# Rules To A Successful Separation???



## Hunger (Mar 26, 2012)

I have been on TAM for about 3 months now. I had an EA which turned to a PA on my husband of 7 months. We have been together/lived together for almost 5 years. I have just recently cut off connection with the OM so I can get my head screwed on straight to focus on my H and myself. 

I moved out of our house 3 days ago rent free with a friend while we figure out our situation. She doesn't want me to be pay rent whatsoever. I tried. 

My feelings are still so raw from everything I have done because the affair was so recent and the fact that it took me so long to realize I have to commit to NC with OM. I was completely addicted. At this point, I can't honestly look my H in the eyes and tell him I am ready for true reconciliation because of the way I am feeling. I ultimately gave my heart to another man. However, I am willing to work on a process of healing for him, myself, and our family while maintaining NC with the OM so that we can see if there is any hope. We will also continue to see a marriage counselor as well as seeing her for individual counseling as well.

What I am trying to ask is….. Are there any specific rules or guidelines that anyone here has used to help with a separation? 

The reason I ask is because although I have moved out and actually been out of the house for 3 weeks at my Dad’s before this; we still have no space. My H calls me hourly at work and wants to hang out every night only to cry together and talk about everything all over again. I know this is not helping either of us and I feel like we need some space to gather our own thoughts and not always lean on each other. I feel like we both have some growing up to do and we both need to work on ourselves. I turned to the OM to cope and he turned to pills. We both continued to do everything wrong when saying we were working on things. 
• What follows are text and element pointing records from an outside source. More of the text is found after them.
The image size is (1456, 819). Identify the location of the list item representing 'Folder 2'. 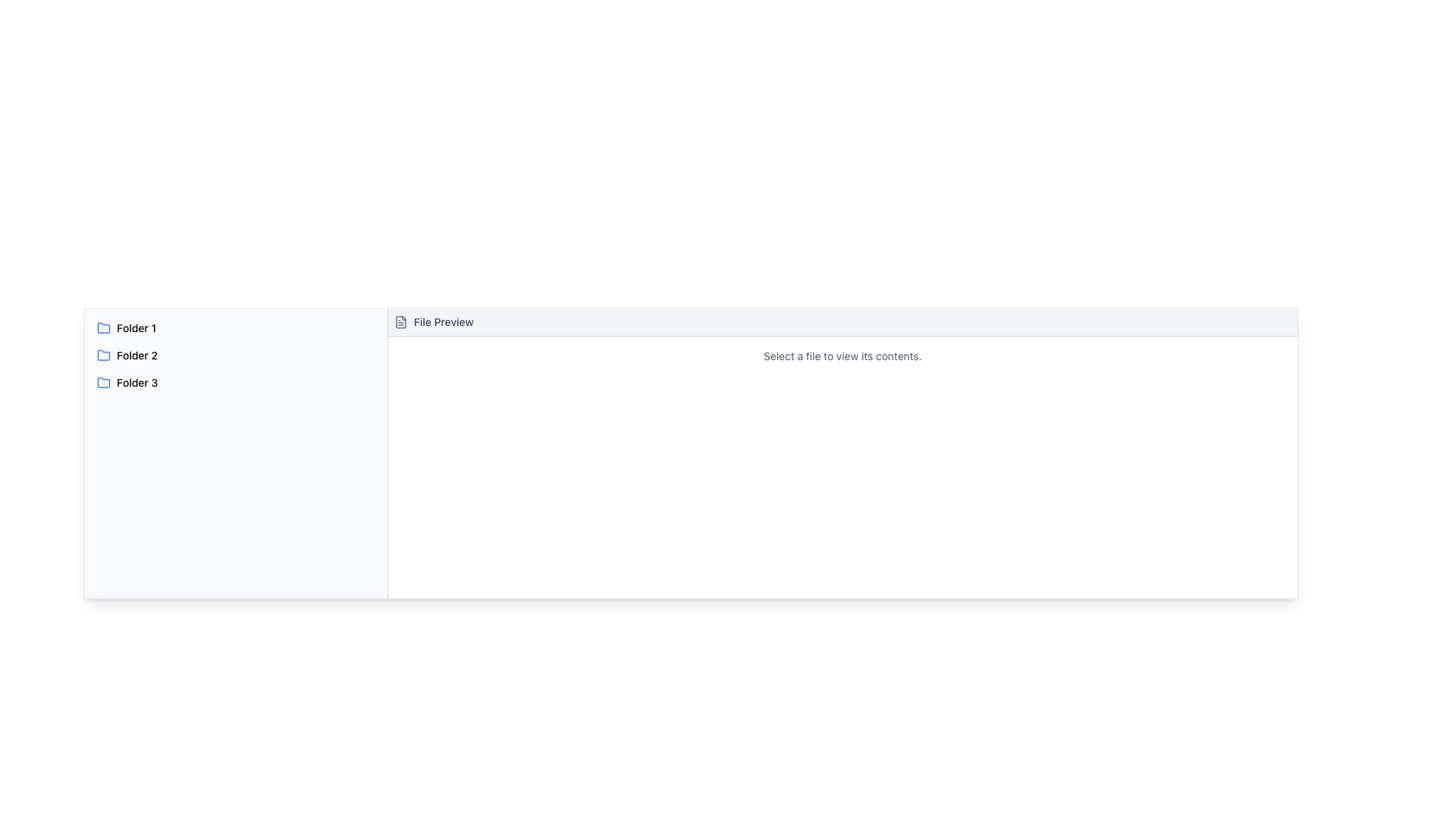
(235, 356).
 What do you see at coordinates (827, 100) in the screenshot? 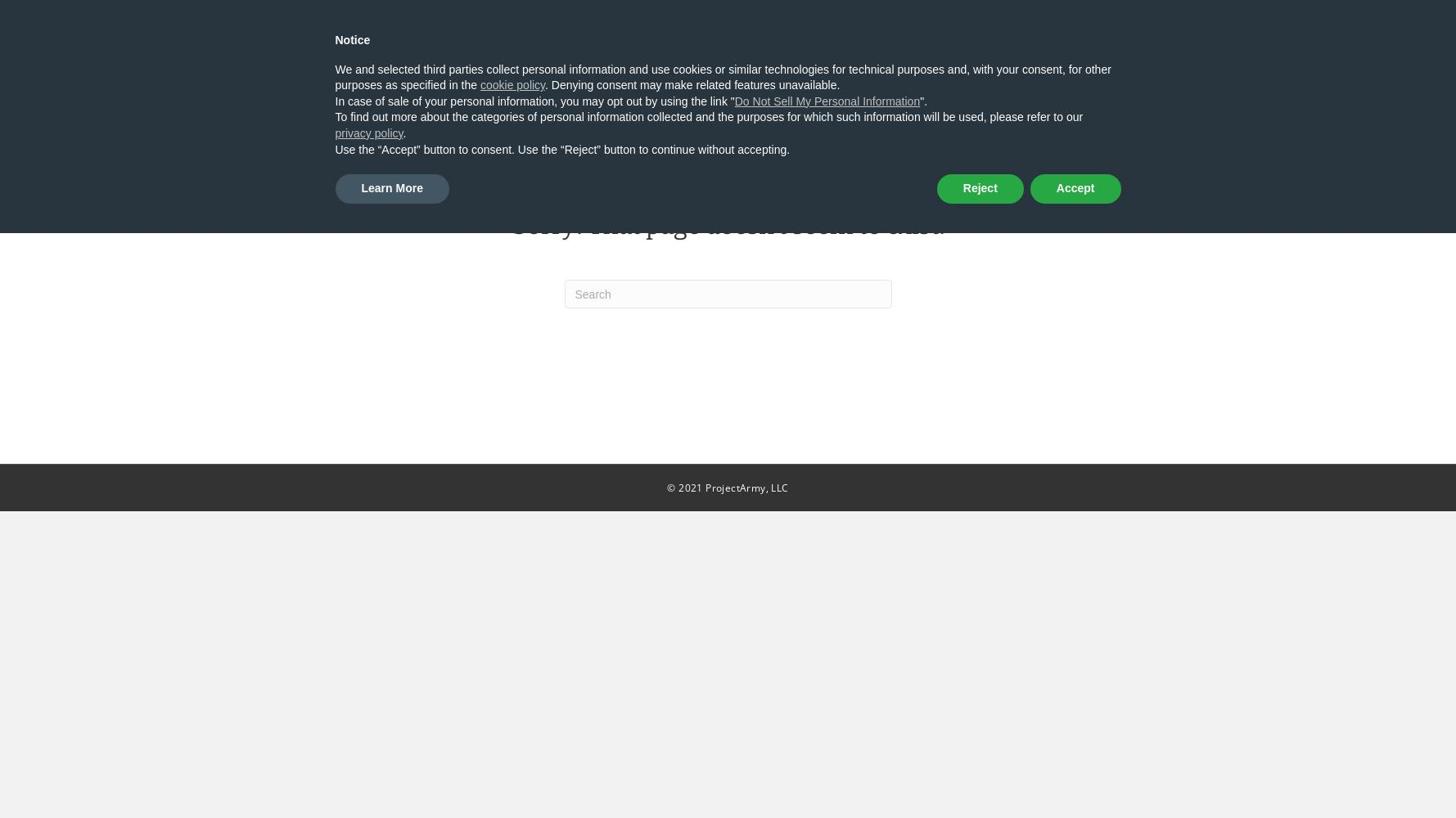
I see `'Do Not Sell My Personal Information'` at bounding box center [827, 100].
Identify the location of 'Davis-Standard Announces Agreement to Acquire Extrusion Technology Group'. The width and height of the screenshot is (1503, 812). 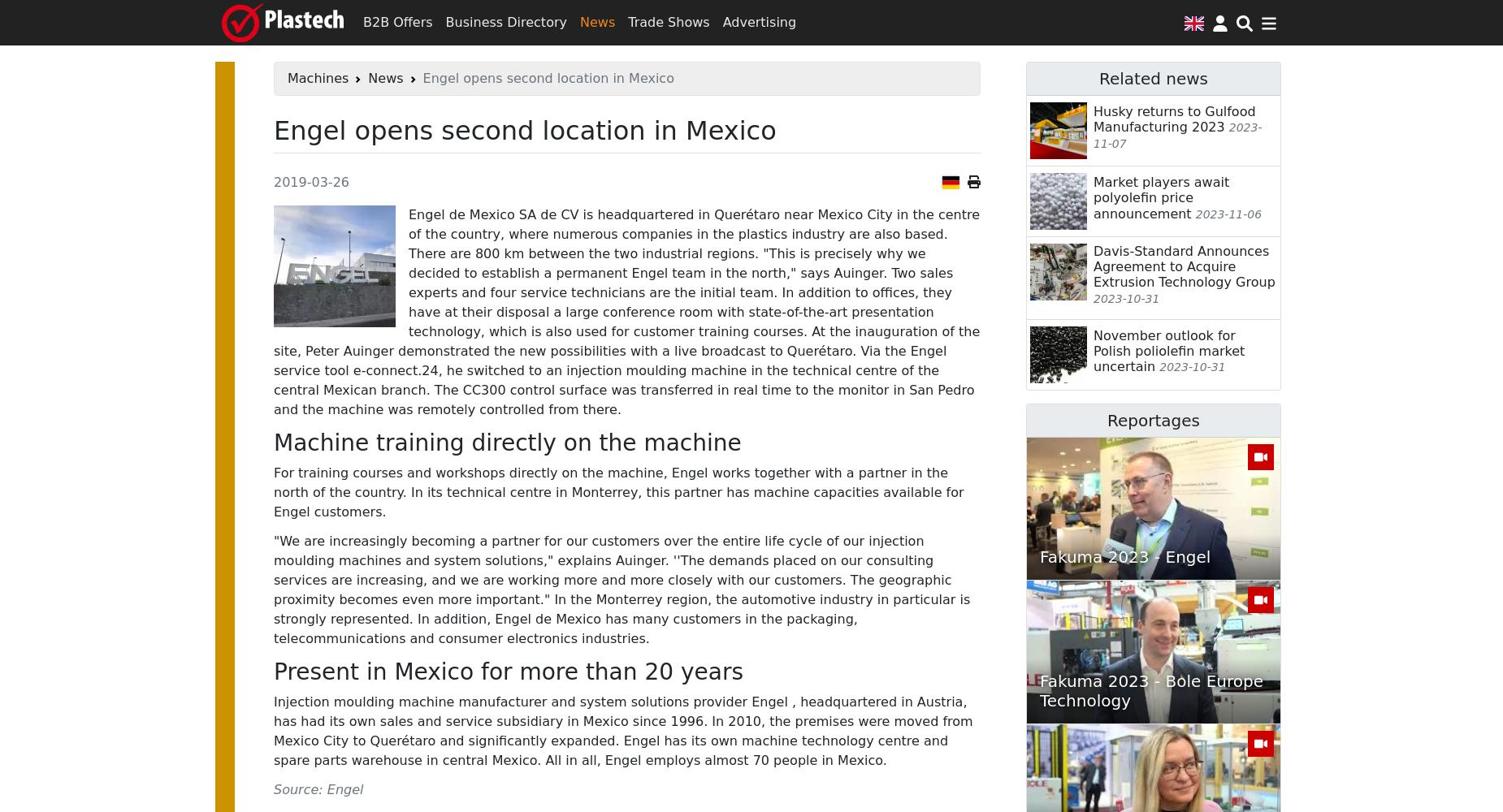
(1093, 266).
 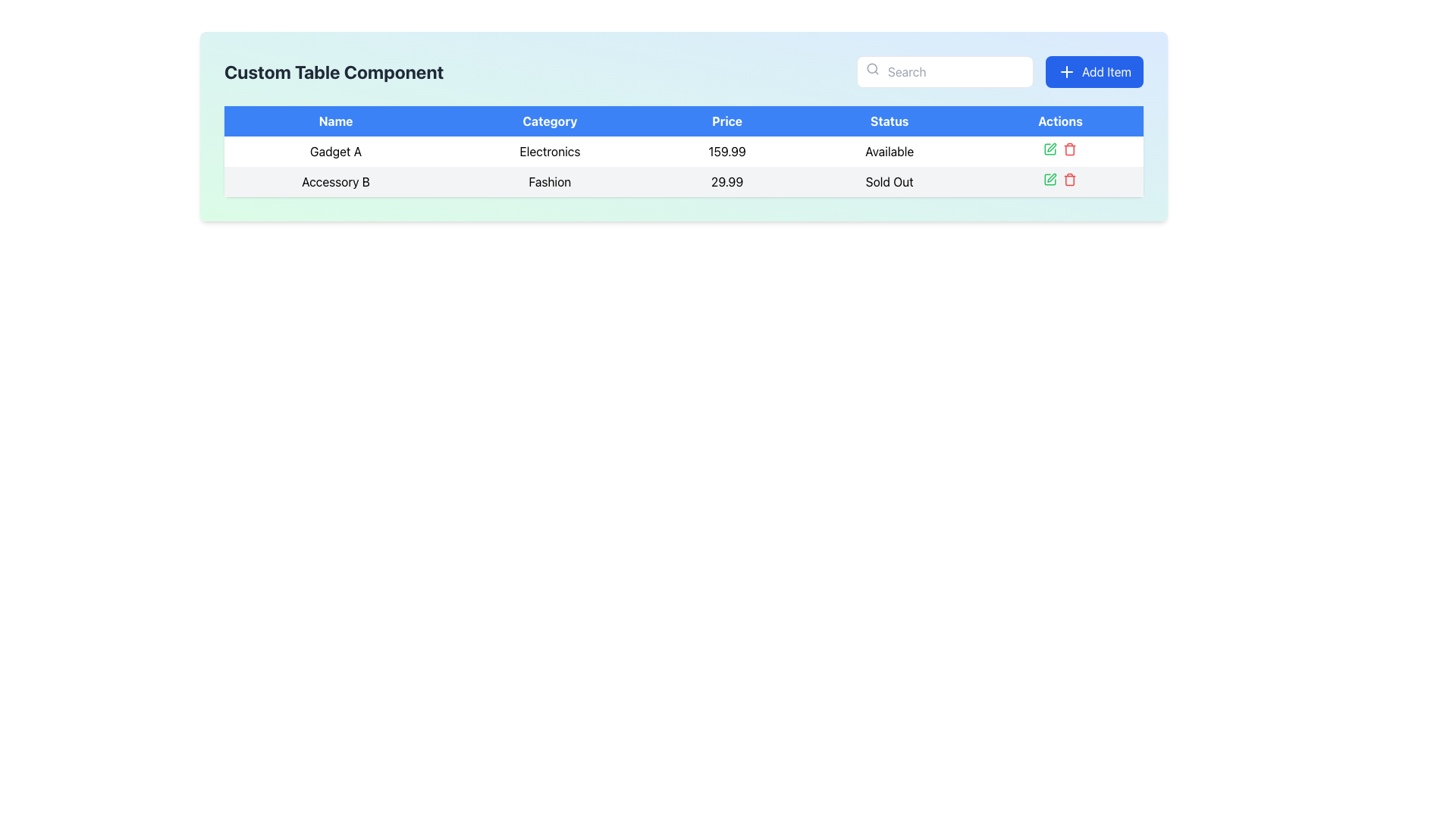 I want to click on the Edit icon located in the 'Actions' column of the first row of the table to initiate an edit action, so click(x=1050, y=149).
Any good websites or lists that have helped with this subject?


----------



## Hunger (Mar 26, 2012)

I was hoping to see stickies in this forum but no such luck.


----------



## thankfulone (Apr 9, 2012)

Try the book, Should I stay or go? How Controlled Separation saved our marriage by Lee Raffel, MSW. Very good book with clear instructions and scenarios in how to get a constructive separation going.


----------



## kindi (Apr 28, 2012)

You don't need separation, you don't need a book and your husband doesn't need pills.

You cheated on him, you gave your heart to another man, you're not interested in reconciling, and yet your husband calls you every hour and hangs out every night with you while you both cry together?

He needs to grow a set and stop contacting you except to update you on the status of the divorce.

I do understand why you left him, he isn't exactly the "strong protective type".


----------



## Married in VA (Jan 6, 2012)

There is no such thing as a successful separation. Either work toward R or D, separation is limbo and for a BS that is hell. He needs to man up and kick you to the curb since you are not in a place to move toward R.


----------



## Shaggy (Jul 17, 2011)

Separations are just practice fir divorcing. They offter the fantasy of doing something forthe marriage while untruth they just give people time to learn to be without the other person, and in many cases a chance to cheat.
_Posted via Mobile Device_


----------



## bandit.45 (Feb 8, 2012)

It should actually be called "cheateration".


----------



## that_girl (Jul 6, 2011)

We wee separated for 3 months. It was successful for our situation. We reconciled, but there was no cheating, so i can't really help you. Cheating brings in so much more pain and resentment and anger. It can last forever, even if you want to forget it. Your husband's spirit was basically murdered. It's hard to rebuild after that.


----------